As the oil prices continue to move up, the cost escalation in commuting charges is also on the rise. But the electric car introduced in Kerala a few years ago and relaunched five months ago, has not made a major impact on the transport scene in the State. The electric two-wheeler industry is also unhappy with the response received from the people in the State.

The limited seating capacity as well as the price of the vehicle available in the market could have been dissuading factors for prospective buyers, says Karthik, Product Head, Kerala, of Mahindra Reva, the electric vehicle available in the State. He is hopeful that a new model to be launched within a few months, may provide a better alternative and the situation could change for the better.
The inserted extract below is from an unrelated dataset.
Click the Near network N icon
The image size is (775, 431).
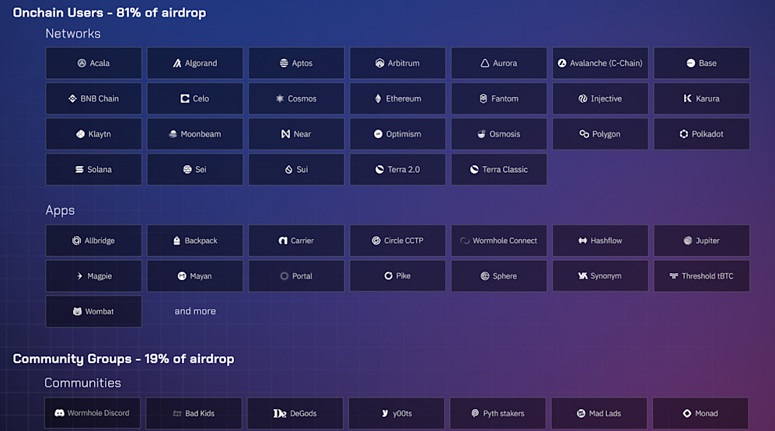click(285, 134)
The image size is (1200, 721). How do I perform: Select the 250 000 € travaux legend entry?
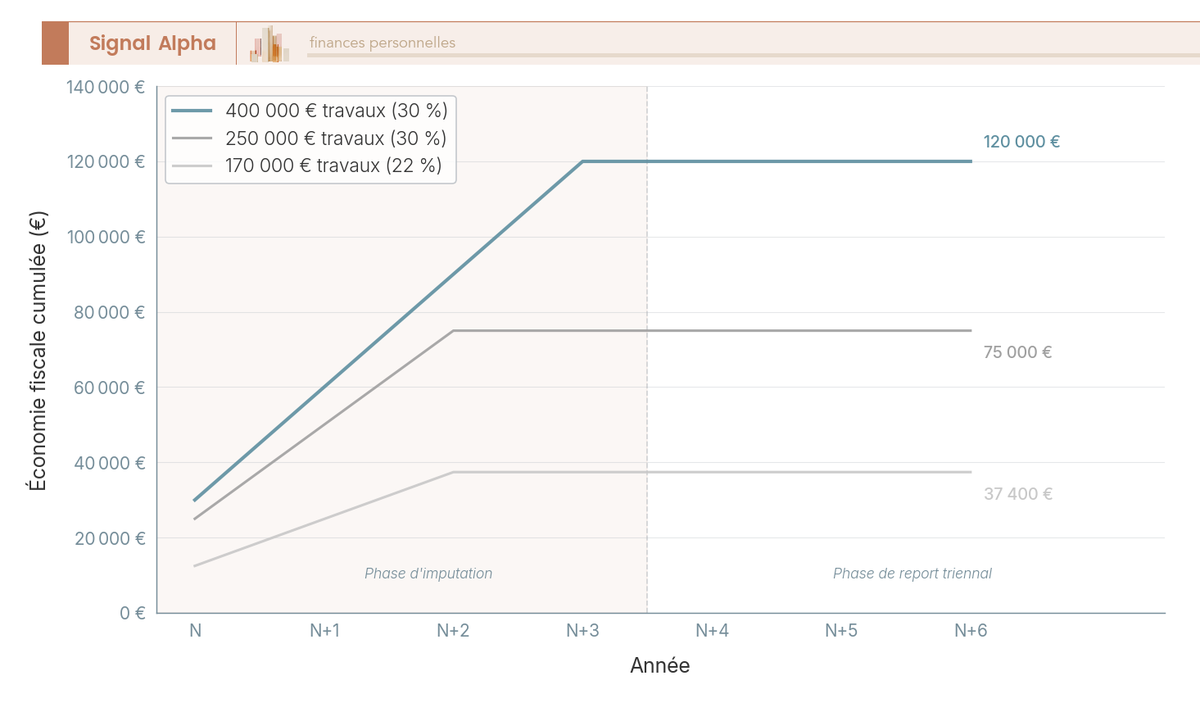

At present, the product is being primarily targeted at women and professionals such as doctors.

The electric car has gained much acceptance in Bangalore where it was marketed much earlier. Better condition of roads could be an advantage there, according to him. The electric car is being marketed conceptually in Kerala now.

It is bought by most people as a second vehicle in States such as Karnataka. The trend is expected to catch up in Kerala too.

Ten vehicles have been sold during the last four months in Kochi, according to Swapna, marketing executive of the company. People seem to be not so keen in comparing the operational cost advantage as the electric vehicle can be powered by a mere 9 units of electricity for a drive of about 80 km. It takes about 8 hours to charge the vehicle fully. About two-and-a-half hours' charge is enough for a drive of about 50 km, according to the marketing representative.

As against a petrol car, the electric car can halve the commuting costs for the month.

The fully automatic car without clutch or gears is credited with zero emission. Even at top speed, the highly manoeuvrable car makes no more than a barely audible hum.

With a turning radius of just 3.5 metres, the driver can carve his or her way through city traffic easily and park it with little effort.

It will be ideal for those who are uncomfortable with wrestling with gears, the company representatives said. Innovations in the product could make it comparable to the cars run on petroleum fuel. The carrying capacity as well as the pulling power would improve subsequently.

At present, the product is being primarily targeted at women and professionals such as doctors.